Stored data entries
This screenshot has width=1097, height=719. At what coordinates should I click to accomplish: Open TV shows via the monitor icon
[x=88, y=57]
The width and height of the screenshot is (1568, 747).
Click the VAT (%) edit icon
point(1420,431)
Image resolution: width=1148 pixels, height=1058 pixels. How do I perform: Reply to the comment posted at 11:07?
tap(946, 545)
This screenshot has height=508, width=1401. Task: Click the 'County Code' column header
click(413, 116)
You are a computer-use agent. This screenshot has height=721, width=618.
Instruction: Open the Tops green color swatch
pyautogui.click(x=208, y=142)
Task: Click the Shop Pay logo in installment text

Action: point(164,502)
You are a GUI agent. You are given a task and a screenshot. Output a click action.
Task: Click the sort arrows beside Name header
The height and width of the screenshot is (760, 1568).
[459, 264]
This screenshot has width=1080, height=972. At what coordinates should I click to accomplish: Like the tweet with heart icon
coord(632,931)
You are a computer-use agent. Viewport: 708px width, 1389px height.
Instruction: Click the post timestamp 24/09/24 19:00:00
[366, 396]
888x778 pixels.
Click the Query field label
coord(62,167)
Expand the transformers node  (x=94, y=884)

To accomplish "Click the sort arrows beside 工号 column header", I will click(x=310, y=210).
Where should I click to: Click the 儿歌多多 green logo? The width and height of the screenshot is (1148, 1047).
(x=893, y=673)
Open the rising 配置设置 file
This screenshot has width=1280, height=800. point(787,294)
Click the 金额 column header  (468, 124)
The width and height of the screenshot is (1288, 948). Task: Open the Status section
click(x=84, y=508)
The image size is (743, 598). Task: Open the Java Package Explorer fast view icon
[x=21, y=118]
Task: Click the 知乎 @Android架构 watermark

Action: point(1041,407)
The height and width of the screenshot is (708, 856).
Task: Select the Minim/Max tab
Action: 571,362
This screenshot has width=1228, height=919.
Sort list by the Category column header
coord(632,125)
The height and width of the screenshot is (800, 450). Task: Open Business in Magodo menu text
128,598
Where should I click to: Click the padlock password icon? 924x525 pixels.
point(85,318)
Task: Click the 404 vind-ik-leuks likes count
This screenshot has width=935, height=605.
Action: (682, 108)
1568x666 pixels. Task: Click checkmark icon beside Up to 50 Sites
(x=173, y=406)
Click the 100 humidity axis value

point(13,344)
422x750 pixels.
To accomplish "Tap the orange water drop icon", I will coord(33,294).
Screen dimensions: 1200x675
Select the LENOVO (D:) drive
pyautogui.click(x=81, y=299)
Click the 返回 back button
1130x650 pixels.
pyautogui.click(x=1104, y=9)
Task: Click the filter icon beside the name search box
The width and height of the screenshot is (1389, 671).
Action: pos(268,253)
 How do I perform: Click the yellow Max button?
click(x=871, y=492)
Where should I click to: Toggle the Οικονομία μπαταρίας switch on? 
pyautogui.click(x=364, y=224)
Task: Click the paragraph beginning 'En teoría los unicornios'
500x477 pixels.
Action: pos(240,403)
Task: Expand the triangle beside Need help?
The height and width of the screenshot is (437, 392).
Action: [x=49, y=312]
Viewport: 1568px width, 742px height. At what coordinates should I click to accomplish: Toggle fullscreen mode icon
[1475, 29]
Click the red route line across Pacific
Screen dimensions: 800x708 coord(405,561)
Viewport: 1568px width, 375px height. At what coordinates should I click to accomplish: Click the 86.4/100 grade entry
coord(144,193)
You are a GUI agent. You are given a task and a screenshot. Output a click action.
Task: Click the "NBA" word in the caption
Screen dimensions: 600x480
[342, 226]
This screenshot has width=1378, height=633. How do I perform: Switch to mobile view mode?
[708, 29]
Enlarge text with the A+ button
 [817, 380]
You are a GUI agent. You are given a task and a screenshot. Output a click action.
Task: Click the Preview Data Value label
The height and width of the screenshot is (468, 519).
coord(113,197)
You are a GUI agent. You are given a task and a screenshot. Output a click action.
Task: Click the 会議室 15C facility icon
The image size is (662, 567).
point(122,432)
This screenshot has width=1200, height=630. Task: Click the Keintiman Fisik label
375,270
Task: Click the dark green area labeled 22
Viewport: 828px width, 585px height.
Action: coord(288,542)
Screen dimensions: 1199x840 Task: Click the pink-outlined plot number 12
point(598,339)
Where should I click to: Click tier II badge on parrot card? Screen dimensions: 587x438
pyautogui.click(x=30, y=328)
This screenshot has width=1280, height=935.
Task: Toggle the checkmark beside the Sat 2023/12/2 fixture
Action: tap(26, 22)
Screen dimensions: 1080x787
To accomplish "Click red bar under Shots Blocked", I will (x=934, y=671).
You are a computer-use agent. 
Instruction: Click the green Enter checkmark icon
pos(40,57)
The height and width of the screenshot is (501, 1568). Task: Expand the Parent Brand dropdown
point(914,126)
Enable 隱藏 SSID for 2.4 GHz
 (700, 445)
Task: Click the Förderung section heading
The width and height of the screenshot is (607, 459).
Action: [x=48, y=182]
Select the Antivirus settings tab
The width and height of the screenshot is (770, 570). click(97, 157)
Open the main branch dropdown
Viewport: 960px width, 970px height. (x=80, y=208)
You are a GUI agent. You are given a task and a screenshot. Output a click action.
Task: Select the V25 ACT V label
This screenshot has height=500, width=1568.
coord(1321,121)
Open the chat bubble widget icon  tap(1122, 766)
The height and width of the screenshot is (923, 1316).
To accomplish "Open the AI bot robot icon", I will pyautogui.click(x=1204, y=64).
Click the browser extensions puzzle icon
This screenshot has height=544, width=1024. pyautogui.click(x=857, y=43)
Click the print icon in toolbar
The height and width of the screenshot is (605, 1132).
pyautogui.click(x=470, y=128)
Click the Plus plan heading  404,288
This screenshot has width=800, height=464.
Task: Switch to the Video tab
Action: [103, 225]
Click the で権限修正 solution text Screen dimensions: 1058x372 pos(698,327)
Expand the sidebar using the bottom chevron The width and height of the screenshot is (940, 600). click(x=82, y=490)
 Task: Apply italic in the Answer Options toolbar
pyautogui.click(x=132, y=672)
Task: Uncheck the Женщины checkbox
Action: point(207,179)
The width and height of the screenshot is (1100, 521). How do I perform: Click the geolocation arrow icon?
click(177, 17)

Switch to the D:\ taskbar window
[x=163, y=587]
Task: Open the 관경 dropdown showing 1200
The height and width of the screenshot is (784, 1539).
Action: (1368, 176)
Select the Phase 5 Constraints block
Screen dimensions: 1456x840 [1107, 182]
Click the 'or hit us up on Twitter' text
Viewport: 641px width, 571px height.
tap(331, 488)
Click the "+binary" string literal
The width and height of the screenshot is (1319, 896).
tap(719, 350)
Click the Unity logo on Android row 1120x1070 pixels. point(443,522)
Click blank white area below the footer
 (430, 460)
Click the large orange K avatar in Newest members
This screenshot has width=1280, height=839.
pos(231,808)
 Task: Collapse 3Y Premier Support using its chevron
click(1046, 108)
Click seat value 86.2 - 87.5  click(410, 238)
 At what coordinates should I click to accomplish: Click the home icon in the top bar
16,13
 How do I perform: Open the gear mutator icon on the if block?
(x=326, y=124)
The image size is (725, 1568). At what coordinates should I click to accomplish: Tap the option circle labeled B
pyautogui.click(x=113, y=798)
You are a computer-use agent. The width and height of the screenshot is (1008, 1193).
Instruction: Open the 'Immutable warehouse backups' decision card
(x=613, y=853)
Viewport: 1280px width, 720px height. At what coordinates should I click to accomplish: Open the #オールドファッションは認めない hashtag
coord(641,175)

*Task statement*. When the entries above are retyped, each line must stay exactly as it is.

*Reply to the task*.
This screenshot has width=1097, height=719. At what coordinates should I click to accomplish: Open TV shows via the monitor icon
[x=88, y=57]
The width and height of the screenshot is (1568, 747).
Click the VAT (%) edit icon
point(1420,431)
Image resolution: width=1148 pixels, height=1058 pixels. How do I perform: Reply to the comment posted at 11:07?
tap(946, 545)
This screenshot has height=508, width=1401. Task: Click the 'County Code' column header
click(413, 116)
You are a computer-use agent. This screenshot has height=721, width=618.
Instruction: Open the Tops green color swatch
pyautogui.click(x=208, y=142)
Task: Click the Shop Pay logo in installment text

Action: point(164,502)
You are a GUI agent. You are given a task and a screenshot. Output a click action.
Task: Click the sort arrows beside Name header
The height and width of the screenshot is (760, 1568).
[459, 264]
This screenshot has width=1080, height=972. At what coordinates should I click to accomplish: Like the tweet with heart icon
coord(632,931)
You are a computer-use agent. Viewport: 708px width, 1389px height.
Instruction: Click the post timestamp 24/09/24 19:00:00
[366, 396]
888x778 pixels.
Click the Query field label
coord(62,167)
Expand the transformers node  (x=94, y=884)

To accomplish "Click the sort arrows beside 工号 column header", I will click(x=310, y=210).
Where should I click to: Click the 儿歌多多 green logo? The width and height of the screenshot is (1148, 1047).
(x=893, y=673)
Open the rising 配置设置 file
This screenshot has width=1280, height=800. point(787,294)
Click the 金额 column header  (468, 124)
The width and height of the screenshot is (1288, 948). Task: Open the Status section
click(x=84, y=508)
The image size is (743, 598). Task: Open the Java Package Explorer fast view icon
[x=21, y=118]
Task: Click the 知乎 @Android架构 watermark

Action: point(1041,407)
The height and width of the screenshot is (708, 856).
Task: Select the Minim/Max tab
Action: 571,362
This screenshot has width=1228, height=919.
Sort list by the Category column header
coord(632,125)
The height and width of the screenshot is (800, 450). Task: Open Business in Magodo menu text
128,598
Where should I click to: Click the padlock password icon? 924x525 pixels.
point(85,318)
Task: Click the 404 vind-ik-leuks likes count
This screenshot has width=935, height=605.
Action: (682, 108)
1568x666 pixels. Task: Click checkmark icon beside Up to 50 Sites
(x=173, y=406)
Click the 100 humidity axis value

point(13,344)
422x750 pixels.
To accomplish "Tap the orange water drop icon", I will coord(33,294).
Screen dimensions: 1200x675
Select the LENOVO (D:) drive
pyautogui.click(x=81, y=299)
Click the 返回 back button
1130x650 pixels.
pyautogui.click(x=1104, y=9)
Task: Click the filter icon beside the name search box
The width and height of the screenshot is (1389, 671).
Action: pos(268,253)
 How do I perform: Click the yellow Max button?
click(x=871, y=492)
Where should I click to: Toggle the Οικονομία μπαταρίας switch on? 
pyautogui.click(x=364, y=224)
Task: Click the paragraph beginning 'En teoría los unicornios'
500x477 pixels.
Action: pos(240,403)
Task: Expand the triangle beside Need help?
The height and width of the screenshot is (437, 392).
Action: [x=49, y=312]
Viewport: 1568px width, 742px height. At what coordinates should I click to accomplish: Toggle fullscreen mode icon
[1475, 29]
Click the red route line across Pacific
Screen dimensions: 800x708 coord(405,561)
Viewport: 1568px width, 375px height. At what coordinates should I click to accomplish: Click the 86.4/100 grade entry
coord(144,193)
You are a GUI agent. You are given a task and a screenshot. Output a click action.
Task: Click the "NBA" word in the caption
Screen dimensions: 600x480
[342, 226]
This screenshot has width=1378, height=633. How do I perform: Switch to mobile view mode?
[708, 29]
Enlarge text with the A+ button
 [817, 380]
You are a GUI agent. You are given a task and a screenshot. Output a click action.
Task: Click the Preview Data Value label
The height and width of the screenshot is (468, 519).
coord(113,197)
You are a GUI agent. You are given a task and a screenshot. Output a click action.
Task: Click the 会議室 15C facility icon
The image size is (662, 567).
point(122,432)
This screenshot has width=1200, height=630. Task: Click the Keintiman Fisik label
375,270
Task: Click the dark green area labeled 22
Viewport: 828px width, 585px height.
Action: coord(288,542)
Screen dimensions: 1199x840 Task: Click the pink-outlined plot number 12
point(598,339)
Where should I click to: Click tier II badge on parrot card? Screen dimensions: 587x438
pyautogui.click(x=30, y=328)
This screenshot has width=1280, height=935.
Task: Toggle the checkmark beside the Sat 2023/12/2 fixture
Action: tap(26, 22)
Screen dimensions: 1080x787
To accomplish "Click red bar under Shots Blocked", I will (x=934, y=671).
You are a computer-use agent. 
Instruction: Click the green Enter checkmark icon
pos(40,57)
The height and width of the screenshot is (501, 1568). Task: Expand the Parent Brand dropdown
point(914,126)
Enable 隱藏 SSID for 2.4 GHz
 (700, 445)
Task: Click the Förderung section heading
The width and height of the screenshot is (607, 459).
Action: [x=48, y=182]
Select the Antivirus settings tab
The width and height of the screenshot is (770, 570). click(97, 157)
Open the main branch dropdown
Viewport: 960px width, 970px height. (x=80, y=208)
You are a GUI agent. You are given a task and a screenshot. Output a click action.
Task: Select the V25 ACT V label
This screenshot has height=500, width=1568.
coord(1321,121)
Open the chat bubble widget icon  tap(1122, 766)
The height and width of the screenshot is (923, 1316).
To accomplish "Open the AI bot robot icon", I will pyautogui.click(x=1204, y=64).
Click the browser extensions puzzle icon
This screenshot has height=544, width=1024. pyautogui.click(x=857, y=43)
Click the print icon in toolbar
The height and width of the screenshot is (605, 1132).
pyautogui.click(x=470, y=128)
Click the Plus plan heading  404,288
This screenshot has width=800, height=464.
Task: Switch to the Video tab
Action: [103, 225]
Click the で権限修正 solution text Screen dimensions: 1058x372 pos(698,327)
Expand the sidebar using the bottom chevron The width and height of the screenshot is (940, 600). click(x=82, y=490)
 Task: Apply italic in the Answer Options toolbar
pyautogui.click(x=132, y=672)
Task: Uncheck the Женщины checkbox
Action: point(207,179)
The width and height of the screenshot is (1100, 521). How do I perform: Click the geolocation arrow icon?
click(177, 17)

Switch to the D:\ taskbar window
[x=163, y=587]
Task: Open the 관경 dropdown showing 1200
The height and width of the screenshot is (784, 1539).
Action: (1368, 176)
Select the Phase 5 Constraints block
Screen dimensions: 1456x840 [1107, 182]
Click the 'or hit us up on Twitter' text
Viewport: 641px width, 571px height.
tap(331, 488)
Click the "+binary" string literal
The width and height of the screenshot is (1319, 896).
tap(719, 350)
Click the Unity logo on Android row 1120x1070 pixels. point(443,522)
Click blank white area below the footer
 (430, 460)
Click the large orange K avatar in Newest members
This screenshot has width=1280, height=839.
pos(231,808)
 Task: Collapse 3Y Premier Support using its chevron
click(1046, 108)
Click seat value 86.2 - 87.5  click(410, 238)
 At what coordinates should I click to accomplish: Click the home icon in the top bar
16,13
 How do I perform: Open the gear mutator icon on the if block?
(x=326, y=124)
The image size is (725, 1568). At what coordinates should I click to accomplish: Tap the option circle labeled B
pyautogui.click(x=113, y=798)
You are a computer-use agent. The width and height of the screenshot is (1008, 1193).
Instruction: Open the 'Immutable warehouse backups' decision card
(x=613, y=853)
Viewport: 1280px width, 720px height. At what coordinates should I click to accomplish: Open the #オールドファッションは認めない hashtag
coord(641,175)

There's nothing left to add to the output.